*TEXTO PROPORCIONADO:*
Ejercicios de lucidez
¿Qué débil y delgado hilo me mantiene en
la sensatez? A un paso de la locura, me aferro al ejercicio de la lucidez.
Me acuesto con deseos de morir y me
levanto sin ganas de vivir. Camino hasta el cansancio, bebo hasta la
inconsciencia, busco con desespero a una mujer que llene este vacío. Pero, esos
recursos no funcionan, no puedo olvidar a mi bella y tierna mujer, ese ser
magnífico que compartió treinta y cuatro años de mi vida, amante, esposa,
compañera, madre, cómplice. Cada noche la sueño y en cada canción la añoro. No
tengo consuelo ante su muerte. De poco me sirve que me digan que debo
conformarme, que ella se halla en una dimensión espiritual superior. Tengo el
corazón desecho. Lloro a diario, no consigo apartarla de mi mente, menos de mi
corazón. Estoy condenado a la tristeza, y la maldita lucidez de nada me sirve.
Finjo
estrategias, doy vueltas, tomo atajos, disimulo, la verdad me persigue.
Corro
cual perro rabioso, huyo, busco refugio en quehaceres circunstanciales, y
siempre tropiezo con la lucidez, cuchillo que desgarra la piel mentirosa de las
apariencias, que desnuda la mentira esencial de esta vida, la falta de sentido,
la insensatez de los hombres, el mundo dominado por la locura, la violencia,
las injusticias, el terror.
Me
despierto a la medianoche, luz encendida en la sala, ¿qué pasa? Me interroga mi
hija mayor, y en medio de las sombras del reciente sueño, le pregunto a mi vez
¿para qué venimos a este mundo?
Hablo,
me convenzo, niego la evidencia. Me hiere la belleza del atardecer, el canto de
pájaros al alba, el azul del mar, la fría soledad de las estrellas. Siento
dentro de mi la verdad del amor de mi mujer que la muerte no ha podido
destruir. Allí están mis hijos,
testimonios vivientes de ese amor. No me basta, no puedo ignorar el absurdo de esta historia de matanzas, el
grito de dolor de las víctimas, esta carnicería que no termina.
Vivir en el filo de la navaja, sin ilusión alguna. Animal melancólico y
consciente, eso soy, nada más.
¿Podría
la angustia medirse?, ¿ Pesarse el desasosiego?, ¿La decepción?

*Datos registrados:*

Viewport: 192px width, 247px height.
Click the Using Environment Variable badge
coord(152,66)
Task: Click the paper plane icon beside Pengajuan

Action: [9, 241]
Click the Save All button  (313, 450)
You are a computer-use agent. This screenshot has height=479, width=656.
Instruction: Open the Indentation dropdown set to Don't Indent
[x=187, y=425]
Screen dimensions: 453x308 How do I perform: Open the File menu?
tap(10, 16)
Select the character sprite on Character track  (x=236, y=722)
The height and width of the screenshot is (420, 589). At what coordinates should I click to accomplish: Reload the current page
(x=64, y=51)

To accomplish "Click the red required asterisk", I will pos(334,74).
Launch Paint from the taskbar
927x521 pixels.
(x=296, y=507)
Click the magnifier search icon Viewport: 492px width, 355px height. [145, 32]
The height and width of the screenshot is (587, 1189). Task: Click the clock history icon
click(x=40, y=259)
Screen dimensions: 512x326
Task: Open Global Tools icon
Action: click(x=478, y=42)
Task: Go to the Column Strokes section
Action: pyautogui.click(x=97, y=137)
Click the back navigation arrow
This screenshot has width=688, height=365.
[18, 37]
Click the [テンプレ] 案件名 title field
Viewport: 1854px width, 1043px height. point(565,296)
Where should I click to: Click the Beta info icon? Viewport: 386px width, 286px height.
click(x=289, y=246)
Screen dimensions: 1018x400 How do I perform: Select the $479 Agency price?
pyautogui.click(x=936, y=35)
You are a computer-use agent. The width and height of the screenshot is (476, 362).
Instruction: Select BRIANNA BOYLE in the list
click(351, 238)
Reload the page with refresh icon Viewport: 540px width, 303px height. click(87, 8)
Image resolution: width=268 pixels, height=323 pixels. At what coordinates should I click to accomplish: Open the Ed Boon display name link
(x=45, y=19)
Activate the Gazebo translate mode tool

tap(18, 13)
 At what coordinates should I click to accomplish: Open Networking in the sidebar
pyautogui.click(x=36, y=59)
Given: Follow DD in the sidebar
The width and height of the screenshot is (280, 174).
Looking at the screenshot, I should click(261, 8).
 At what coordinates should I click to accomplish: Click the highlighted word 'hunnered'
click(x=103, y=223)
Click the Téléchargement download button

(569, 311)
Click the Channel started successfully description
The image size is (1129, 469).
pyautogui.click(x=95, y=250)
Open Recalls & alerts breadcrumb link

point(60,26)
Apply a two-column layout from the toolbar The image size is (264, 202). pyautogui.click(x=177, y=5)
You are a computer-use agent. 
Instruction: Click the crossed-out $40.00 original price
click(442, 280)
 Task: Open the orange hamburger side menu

*INSTRUCCIONES:*
1. Responde estas preguntas con lo que dice el texto «Ejercicios de lucidez»:
(a) ¿Cuántos años de vida compartió con su mujer quien habla?
(b) ¿Quién le pregunta qué pasa cuando se despierta a medianoche?
(c) ¿Con qué palabras se define a sí mismo casi al final?
2. Copia otra vez, línea por línea y sin dejar nada fuera, las entradas desde el principio hasta la línea que contiene "Click the magnifier", ambas incluidas. Aumenta en 29 cada número de las coordenadas.
El texto y las entradas vienen de fuentes distintas.

*RESPUESTAS POR TAREA:*
1.
(a) Treinta y cuatro años.
(b) Su hija mayor.
(c) «Animal melancólico y consciente».

2.
Viewport: 192px width, 247px height.
Click the Using Environment Variable badge
coord(181,95)
Task: Click the paper plane icon beside Pengajuan

Action: [38, 270]
Click the Save All button  (342, 479)
You are a computer-use agent. This screenshot has height=479, width=656.
Instruction: Open the Indentation dropdown set to Don't Indent
[x=216, y=454]
Screen dimensions: 453x308 How do I perform: Open the File menu?
tap(39, 45)
Select the character sprite on Character track  (x=265, y=751)
The height and width of the screenshot is (420, 589). At what coordinates should I click to accomplish: Reload the current page
(x=93, y=80)

To accomplish "Click the red required asterisk", I will pos(363,103).
Launch Paint from the taskbar
927x521 pixels.
(x=325, y=536)
Click the magnifier search icon Viewport: 492px width, 355px height. [174, 61]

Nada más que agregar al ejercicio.